Could you say how many lines in the entries contain the string "computer"? Give only that number.
(The records)
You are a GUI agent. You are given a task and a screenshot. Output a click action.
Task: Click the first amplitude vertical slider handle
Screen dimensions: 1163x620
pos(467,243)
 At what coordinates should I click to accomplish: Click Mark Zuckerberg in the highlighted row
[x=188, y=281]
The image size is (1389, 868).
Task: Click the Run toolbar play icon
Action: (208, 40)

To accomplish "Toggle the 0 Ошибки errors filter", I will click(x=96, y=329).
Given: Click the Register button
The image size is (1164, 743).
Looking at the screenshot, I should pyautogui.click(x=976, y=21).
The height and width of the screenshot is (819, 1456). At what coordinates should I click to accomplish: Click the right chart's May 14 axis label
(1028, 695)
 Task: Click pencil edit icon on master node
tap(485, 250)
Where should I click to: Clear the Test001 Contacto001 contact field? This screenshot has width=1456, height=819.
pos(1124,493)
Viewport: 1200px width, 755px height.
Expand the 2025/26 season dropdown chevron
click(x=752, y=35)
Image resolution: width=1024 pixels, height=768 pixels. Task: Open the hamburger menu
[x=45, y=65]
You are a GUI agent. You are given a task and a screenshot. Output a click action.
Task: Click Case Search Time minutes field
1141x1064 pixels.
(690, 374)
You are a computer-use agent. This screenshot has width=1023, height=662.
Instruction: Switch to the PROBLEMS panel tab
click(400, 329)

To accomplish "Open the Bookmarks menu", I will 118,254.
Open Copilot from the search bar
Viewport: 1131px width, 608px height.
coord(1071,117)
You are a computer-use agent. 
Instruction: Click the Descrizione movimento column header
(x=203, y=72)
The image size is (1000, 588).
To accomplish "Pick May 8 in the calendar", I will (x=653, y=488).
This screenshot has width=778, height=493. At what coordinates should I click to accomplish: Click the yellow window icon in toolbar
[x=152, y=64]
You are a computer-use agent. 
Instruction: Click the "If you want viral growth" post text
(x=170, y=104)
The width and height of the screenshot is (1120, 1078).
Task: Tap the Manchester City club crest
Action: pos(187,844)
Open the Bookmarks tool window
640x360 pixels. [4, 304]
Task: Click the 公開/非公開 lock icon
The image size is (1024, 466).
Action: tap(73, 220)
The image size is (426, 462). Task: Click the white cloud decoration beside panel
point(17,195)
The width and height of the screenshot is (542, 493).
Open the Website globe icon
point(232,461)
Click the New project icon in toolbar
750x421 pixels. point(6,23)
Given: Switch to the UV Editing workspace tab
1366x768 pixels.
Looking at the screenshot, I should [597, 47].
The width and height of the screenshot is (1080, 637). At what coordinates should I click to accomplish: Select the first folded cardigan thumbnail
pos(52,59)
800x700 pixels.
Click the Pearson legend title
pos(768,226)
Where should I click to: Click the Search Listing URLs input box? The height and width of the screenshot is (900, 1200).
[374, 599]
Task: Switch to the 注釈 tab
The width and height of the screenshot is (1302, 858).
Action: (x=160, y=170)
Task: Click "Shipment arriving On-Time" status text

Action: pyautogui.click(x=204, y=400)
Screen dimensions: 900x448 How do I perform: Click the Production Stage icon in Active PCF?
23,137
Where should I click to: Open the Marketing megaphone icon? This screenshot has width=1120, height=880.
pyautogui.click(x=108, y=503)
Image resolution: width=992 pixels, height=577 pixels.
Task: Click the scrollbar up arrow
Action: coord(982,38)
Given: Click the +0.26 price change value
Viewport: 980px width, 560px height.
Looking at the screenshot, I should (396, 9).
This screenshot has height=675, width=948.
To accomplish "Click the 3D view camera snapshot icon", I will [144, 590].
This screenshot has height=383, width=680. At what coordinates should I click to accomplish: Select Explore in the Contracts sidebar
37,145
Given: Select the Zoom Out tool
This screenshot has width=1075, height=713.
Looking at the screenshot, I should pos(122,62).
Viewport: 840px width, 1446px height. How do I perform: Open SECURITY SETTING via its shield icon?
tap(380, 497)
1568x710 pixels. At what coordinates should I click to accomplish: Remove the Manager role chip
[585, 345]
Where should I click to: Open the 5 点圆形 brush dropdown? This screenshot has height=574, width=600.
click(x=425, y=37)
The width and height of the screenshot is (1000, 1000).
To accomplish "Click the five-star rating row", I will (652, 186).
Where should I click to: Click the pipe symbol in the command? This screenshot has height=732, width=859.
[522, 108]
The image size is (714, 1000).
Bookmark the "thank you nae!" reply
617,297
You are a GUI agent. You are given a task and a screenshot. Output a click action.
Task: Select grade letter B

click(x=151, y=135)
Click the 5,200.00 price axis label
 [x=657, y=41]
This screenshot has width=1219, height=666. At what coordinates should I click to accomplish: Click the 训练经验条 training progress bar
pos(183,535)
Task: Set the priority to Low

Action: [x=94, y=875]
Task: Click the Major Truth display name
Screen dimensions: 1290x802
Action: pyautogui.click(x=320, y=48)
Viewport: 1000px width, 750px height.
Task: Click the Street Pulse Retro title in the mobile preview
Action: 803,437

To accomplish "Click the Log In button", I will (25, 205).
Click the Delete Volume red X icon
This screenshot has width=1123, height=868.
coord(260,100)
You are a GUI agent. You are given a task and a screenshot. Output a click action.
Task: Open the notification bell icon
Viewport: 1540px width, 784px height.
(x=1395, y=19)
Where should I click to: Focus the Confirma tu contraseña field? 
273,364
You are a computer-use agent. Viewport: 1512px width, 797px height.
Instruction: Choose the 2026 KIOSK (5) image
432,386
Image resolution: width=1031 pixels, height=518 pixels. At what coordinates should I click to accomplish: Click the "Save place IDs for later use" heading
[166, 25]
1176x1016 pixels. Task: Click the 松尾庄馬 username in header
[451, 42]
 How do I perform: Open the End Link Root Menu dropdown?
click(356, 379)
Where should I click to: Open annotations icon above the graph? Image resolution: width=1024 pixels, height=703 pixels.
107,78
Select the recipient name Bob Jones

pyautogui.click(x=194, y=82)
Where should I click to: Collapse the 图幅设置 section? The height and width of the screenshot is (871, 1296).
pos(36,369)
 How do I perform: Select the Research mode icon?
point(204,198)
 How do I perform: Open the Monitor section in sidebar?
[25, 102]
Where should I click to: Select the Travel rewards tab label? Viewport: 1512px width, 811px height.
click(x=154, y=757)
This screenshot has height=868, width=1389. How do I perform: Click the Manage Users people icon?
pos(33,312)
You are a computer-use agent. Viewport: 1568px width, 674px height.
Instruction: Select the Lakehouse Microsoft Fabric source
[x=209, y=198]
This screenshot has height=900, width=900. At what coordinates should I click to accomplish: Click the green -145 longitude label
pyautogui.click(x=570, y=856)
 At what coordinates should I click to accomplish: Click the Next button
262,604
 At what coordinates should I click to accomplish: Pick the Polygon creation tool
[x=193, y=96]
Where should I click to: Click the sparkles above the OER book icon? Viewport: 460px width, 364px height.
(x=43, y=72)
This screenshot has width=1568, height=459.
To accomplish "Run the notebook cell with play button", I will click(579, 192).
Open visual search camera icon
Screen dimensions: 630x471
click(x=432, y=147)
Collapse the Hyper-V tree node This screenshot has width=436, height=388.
(End The records)
### Written response
5